When a social phenomenon becomes so widespread that everyone knows about it, it’s time for the papers to step in and cover it. In this case, the papers have decided it’s time to let us know that many parents are attempting to “reserve” their baby names in advance.
For some, it’s a simple matter of just telling everyone they know what name they have chosen for their impending offspring, with an implicit or express command that nobody else having a baby can use it.
Others send out official notices, get the name embossed and embroidered on everything they can find, and open a Facebook and Twitter account in their unborn baby’s name.
Social researcher Mark McCrindle (from the same company who did the national baby name popularity chart) says that this all part of the movement of wishing our children to be “unique”, and that naming then becomes akin to getting your own “brand”.
Parenting author Maggie Dent notes that this is a step away from tradition. In the past, parents kept their baby names a secret, and often didn’t name a baby until several days after birth, in an effort to get a feel for which name would suit them best.
Swinburne sociology lecturer Deb Dempsey, who is doing a study on baby naming, says that while many parents are still keeping the name a secret, others are going public, and even involving others in the decision, such as asking people on the Internet to help them choose between several different names.
Without disagreeing with any of these people, I would say that this is part of a greater trend – of growing acceptance toward pregnancy and children.
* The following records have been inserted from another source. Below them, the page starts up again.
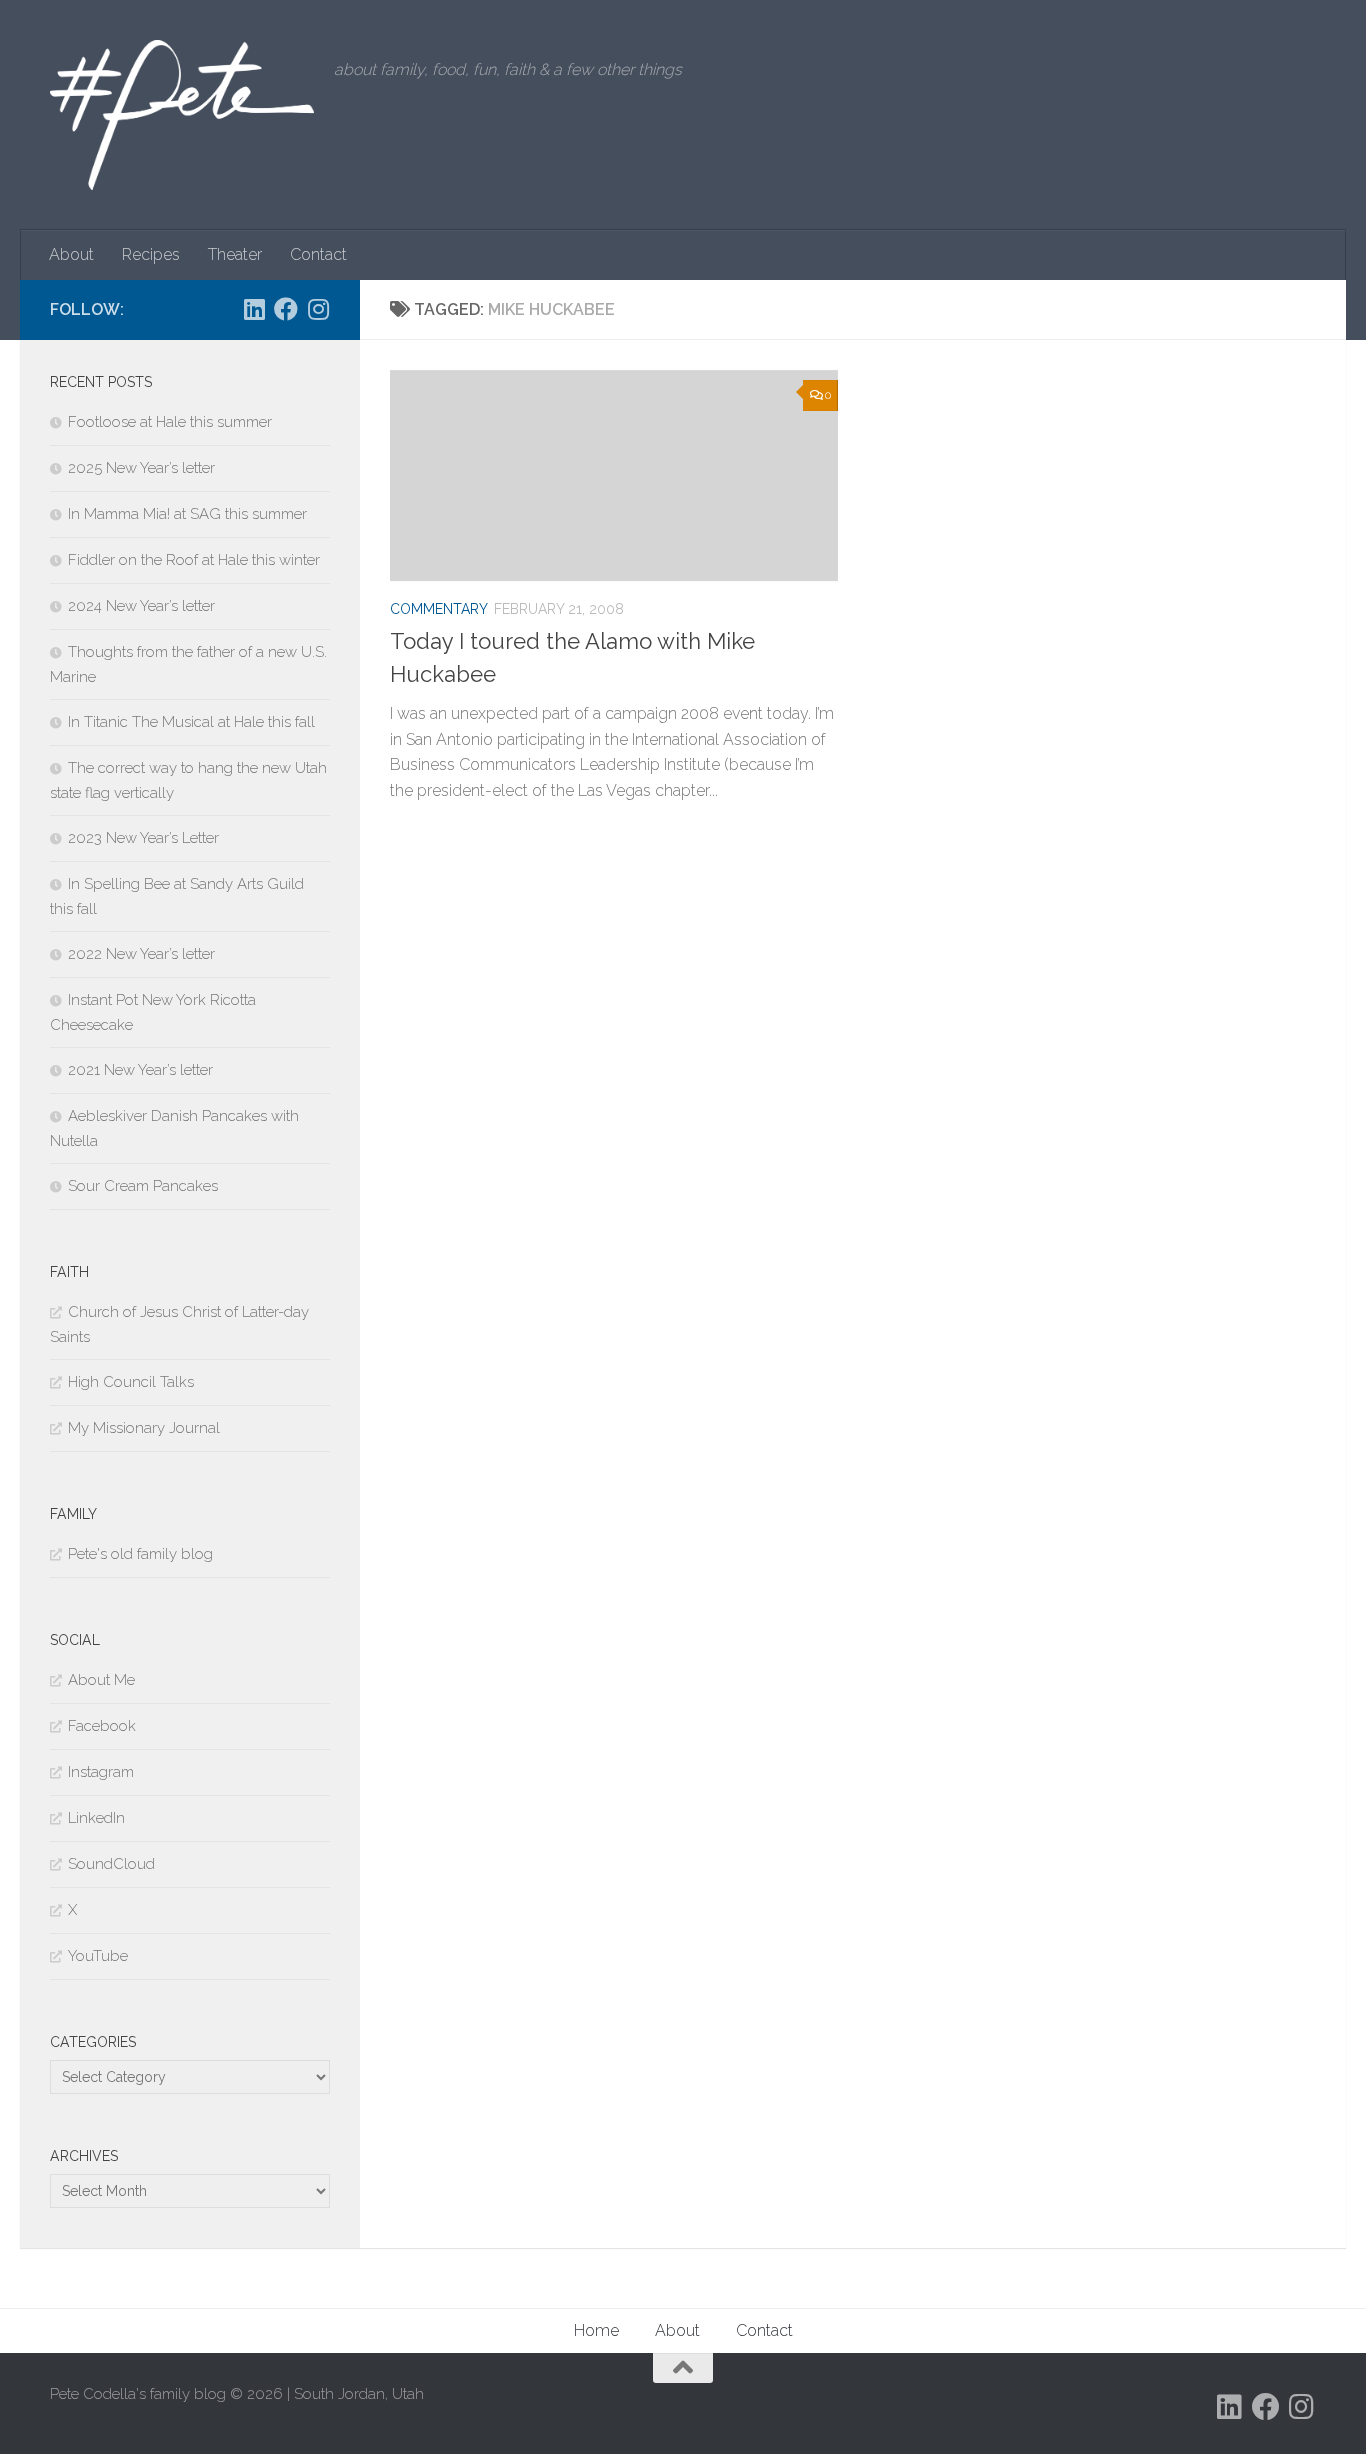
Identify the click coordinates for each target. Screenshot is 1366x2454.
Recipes (151, 254)
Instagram (101, 1772)
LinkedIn (96, 1818)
While once women were expected to hide their pregnant body under smocks, and to leave their children at home with a babysitter if they went out, we now feel comfortable showing off our baby bumps (celebrities even show their pregnant bodies naked in magazines), and we can take our small children to restaurants and breastfeed in public.
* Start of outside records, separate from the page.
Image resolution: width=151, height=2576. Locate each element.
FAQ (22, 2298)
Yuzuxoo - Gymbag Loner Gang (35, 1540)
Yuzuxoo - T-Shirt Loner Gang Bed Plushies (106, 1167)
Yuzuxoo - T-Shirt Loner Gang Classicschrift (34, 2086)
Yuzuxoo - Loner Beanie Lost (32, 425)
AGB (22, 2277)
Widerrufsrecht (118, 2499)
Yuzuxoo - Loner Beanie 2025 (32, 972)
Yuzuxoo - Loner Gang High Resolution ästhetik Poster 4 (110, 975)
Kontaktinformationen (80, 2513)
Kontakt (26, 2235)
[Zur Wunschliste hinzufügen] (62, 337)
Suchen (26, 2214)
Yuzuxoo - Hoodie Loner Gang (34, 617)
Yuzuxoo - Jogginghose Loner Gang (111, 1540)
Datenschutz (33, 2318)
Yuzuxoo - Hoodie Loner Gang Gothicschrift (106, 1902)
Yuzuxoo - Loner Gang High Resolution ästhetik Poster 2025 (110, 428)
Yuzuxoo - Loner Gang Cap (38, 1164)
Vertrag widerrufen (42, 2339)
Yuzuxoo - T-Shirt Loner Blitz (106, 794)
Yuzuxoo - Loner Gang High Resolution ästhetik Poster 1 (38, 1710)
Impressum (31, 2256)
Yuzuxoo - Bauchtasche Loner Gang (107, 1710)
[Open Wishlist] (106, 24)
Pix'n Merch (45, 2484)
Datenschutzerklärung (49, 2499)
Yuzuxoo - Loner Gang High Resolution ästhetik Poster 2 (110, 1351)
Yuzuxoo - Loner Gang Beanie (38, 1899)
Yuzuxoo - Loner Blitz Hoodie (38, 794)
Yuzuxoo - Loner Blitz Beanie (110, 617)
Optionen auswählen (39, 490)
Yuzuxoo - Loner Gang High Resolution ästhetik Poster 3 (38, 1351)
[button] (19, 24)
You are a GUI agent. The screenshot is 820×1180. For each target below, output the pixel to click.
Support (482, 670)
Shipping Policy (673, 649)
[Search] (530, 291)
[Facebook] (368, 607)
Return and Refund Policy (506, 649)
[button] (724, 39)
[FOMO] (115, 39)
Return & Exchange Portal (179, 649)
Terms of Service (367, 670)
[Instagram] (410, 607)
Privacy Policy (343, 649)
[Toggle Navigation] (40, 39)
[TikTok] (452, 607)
In the same way, we feel more comfortable talking about pregnancy, and that includes sharing the baby names we are thinking of, and posting our ultrasounds on social media. We feel able to ask other people for their opinions, and post polls as to whether they like Madison or Kayla better.
When it comes to actually staking a claim on a name and forbidding others to use it, even if the name is an extremely common one, such as Cooper, or even if the person isn’t yet pregnant (something the papers didn’t cover), then I think that goes a bit past just wanting to be open and share.
A buzz word that gets thrown around a lot when discussing modern life is entitlement, and it is hard for me to understand how you can believe that you deserve the right to claim exclusive rights to any name in advance without a fairly decent-sized sense of self-entitlement attached. I am curious as to where that sense of self-entitlement comes from.
Thankfully I haven’t run into any “Name Reservers” yet, but I have heard plenty of people complaining about them, and it seems to be more recent. On the one hand, I suppose I can see where a Name Reserver is coming from. However, I think I would be bit irritated if somebody took one of the names I loved, but I’d get over it, and use the name anyway. I can see how somebody might get irritated if somebody else announces “Hey, we’ve put dibs on these names and you can’t use them because we said so.” Definitely arrogant and I would think the person is full of entitlement. My thing is, if one of the names you love is in the top 100 within your area, then you should expect the possibility that someone else in your circle might use that name as well. If you want your child to not share their names with others, then look outside the top 100. I have noticed that Name Reservers also happen to love popular names.
Yes, it does often seem to be someone who has their eye on Emily or Mason who tries to shoo other people away from it!
I also get a bit ticked off with people who claim a name is “theirs”, because it’s very special to them eg “Emily was my great-grandmother’s name!”, as if the same name can’t be special to someone else.